[Required task 1]: Convert the listing into a Markdown table with the columns "No." and "Line", starting at the line that contains "Task: Select the 05:00" and continuing through the last line of the listing. Leave out blank lines.

[Text block]:
────────────────────────────────────────

Correct. They emailed the form to fill out, and attach a void cheque to. He said it would take at least a week to setup. Crappy part Is, I just did this whole linking of accounts on my RRSP account, but they said they can't use that form because it's for preauhorized withdrawals only. 

I also asked if there was a fee for sending the cheque to a branch, but he said the $6 fee is now dropped.


----------



## humble_pie (Jun 7, 2009)

OnlyMyOpinion said:


> Here is what TDDI says when you click ? on the transfer screen:
> 
> _Select a 'To' Account ...
> 
> - TD Direct Investing Registered (TFSA, RSP, RESP, CPRSP, QSSP) accounts...To contribute to the $USD component of the TFSA and RSP, you must first contribute to the $CAD component and then do a transfer to the $USD component of the same TFSA and RSP._




interesting. The above instruction shows that TDDI is *still* insisting on charging their profitable broker rate FX fees on cash contributions to USD RRSPs & TFSAs.

those registered accounts need to be maintained in CAD for the CRA, so if the big green is applying their commercial FX spread rate to cash USD contributions, it's because this happens to be an easy & profitable way for them to establish the CAD equivalency which the CRA demands.

it's the somewhat concealed grabbing of FX profits - which most clients won't even notice - that i question.

at the other extreme, BMO is doing cash contributions & cash withdrawals into & out of registered accounts at spot rates. This is much more beneficial for the client. Of course, in their margin & cash accounts they are applying their broker spread rate; however the special spot rate treatment of cash transactions in retirement accounts is highly ethical on BMO's part.

────────────────────────────────────────

[Entries provided]:
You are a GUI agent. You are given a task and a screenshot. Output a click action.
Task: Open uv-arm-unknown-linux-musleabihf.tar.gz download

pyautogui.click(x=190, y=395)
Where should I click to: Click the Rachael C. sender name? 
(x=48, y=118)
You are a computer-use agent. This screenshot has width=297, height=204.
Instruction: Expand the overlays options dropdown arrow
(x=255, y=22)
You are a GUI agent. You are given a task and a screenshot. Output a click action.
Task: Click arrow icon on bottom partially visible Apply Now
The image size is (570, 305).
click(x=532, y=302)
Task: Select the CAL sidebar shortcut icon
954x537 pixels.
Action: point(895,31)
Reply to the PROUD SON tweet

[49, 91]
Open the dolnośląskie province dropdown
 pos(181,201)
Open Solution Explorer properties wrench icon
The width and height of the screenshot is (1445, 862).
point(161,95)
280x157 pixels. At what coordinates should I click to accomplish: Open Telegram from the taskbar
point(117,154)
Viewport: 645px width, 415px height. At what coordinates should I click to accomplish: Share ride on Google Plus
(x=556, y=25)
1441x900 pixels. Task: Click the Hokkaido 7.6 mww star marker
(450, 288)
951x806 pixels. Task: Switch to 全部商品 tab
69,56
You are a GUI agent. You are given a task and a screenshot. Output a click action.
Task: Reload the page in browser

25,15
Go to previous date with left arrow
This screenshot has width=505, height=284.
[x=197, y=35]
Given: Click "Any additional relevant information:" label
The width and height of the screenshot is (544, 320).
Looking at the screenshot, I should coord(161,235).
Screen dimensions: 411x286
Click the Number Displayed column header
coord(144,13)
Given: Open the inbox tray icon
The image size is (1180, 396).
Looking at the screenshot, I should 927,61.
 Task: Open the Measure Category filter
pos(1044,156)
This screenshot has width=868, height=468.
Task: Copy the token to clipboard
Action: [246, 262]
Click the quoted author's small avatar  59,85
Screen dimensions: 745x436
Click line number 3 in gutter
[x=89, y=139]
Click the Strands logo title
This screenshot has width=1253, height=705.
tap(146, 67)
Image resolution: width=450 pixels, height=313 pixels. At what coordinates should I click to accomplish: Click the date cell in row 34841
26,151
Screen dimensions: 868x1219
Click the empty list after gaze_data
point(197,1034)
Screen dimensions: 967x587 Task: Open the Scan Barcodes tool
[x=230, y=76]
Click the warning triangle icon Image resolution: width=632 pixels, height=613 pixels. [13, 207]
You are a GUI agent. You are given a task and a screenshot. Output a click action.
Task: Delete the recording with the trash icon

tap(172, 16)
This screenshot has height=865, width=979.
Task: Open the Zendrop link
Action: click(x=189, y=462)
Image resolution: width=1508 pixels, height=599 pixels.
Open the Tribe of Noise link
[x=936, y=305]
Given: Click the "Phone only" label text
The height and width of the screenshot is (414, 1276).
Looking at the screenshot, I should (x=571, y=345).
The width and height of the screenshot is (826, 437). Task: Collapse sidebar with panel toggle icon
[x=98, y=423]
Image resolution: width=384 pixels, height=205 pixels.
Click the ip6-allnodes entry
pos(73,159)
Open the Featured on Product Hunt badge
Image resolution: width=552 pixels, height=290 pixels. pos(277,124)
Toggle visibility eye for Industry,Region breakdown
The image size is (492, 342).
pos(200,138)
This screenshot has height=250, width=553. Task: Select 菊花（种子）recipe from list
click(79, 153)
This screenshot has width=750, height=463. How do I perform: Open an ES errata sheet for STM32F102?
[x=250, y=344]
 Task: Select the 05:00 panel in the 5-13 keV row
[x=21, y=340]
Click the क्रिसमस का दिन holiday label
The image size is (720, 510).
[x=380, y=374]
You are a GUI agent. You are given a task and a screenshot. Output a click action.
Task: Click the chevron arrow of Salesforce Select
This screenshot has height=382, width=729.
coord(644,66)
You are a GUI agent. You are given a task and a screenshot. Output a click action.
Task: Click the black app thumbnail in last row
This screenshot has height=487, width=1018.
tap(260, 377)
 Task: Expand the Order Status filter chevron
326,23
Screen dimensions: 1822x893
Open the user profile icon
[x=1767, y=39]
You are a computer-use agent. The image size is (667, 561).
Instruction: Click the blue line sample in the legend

────────────────────────────────────────

[Required task 2]:
Using the forum thread on account transfers, answer each question:
(a) How long was the setup said to take?
(b) Which fee is now dropped?
(c) At what rates does BMO handle cash contributions and cash withdrawals for registered accounts?

[Output 1]:
| No. | Line |
|---|---|
| 1 |  Task: Select the 05:00 panel in the 5-13 keV row |
| 2 | [x=21, y=340] |
| 3 | Click the क्रिसमस का दिन holiday label |
| 4 | The image size is (720, 510). |
| 5 | [x=380, y=374] |
| 6 | You are a GUI agent. You are given a task and a screenshot. Output a click action. |
| 7 | Task: Click the chevron arrow of Salesforce Select |
| 8 | This screenshot has height=382, width=729. |
| 9 | coord(644,66) |
| 10 | You are a GUI agent. You are given a task and a screenshot. Output a click action. |
| 11 | Task: Click the black app thumbnail in last row |
| 12 | This screenshot has height=487, width=1018. |
| 13 | tap(260, 377) |
| 14 |  Task: Expand the Order Status filter chevron |
| 15 | 326,23 |
| 16 | Screen dimensions: 1822x893 |
| 17 | Open the user profile icon |
| 18 | [x=1767, y=39] |
| 19 | You are a computer-use agent. The image size is (667, 561). |
| 20 | Instruction: Click the blue line sample in the legend |

[Output 2]:
(a) At least a week.
(b) The $6 fee for sending the cheque to a branch.
(c) At spot rates.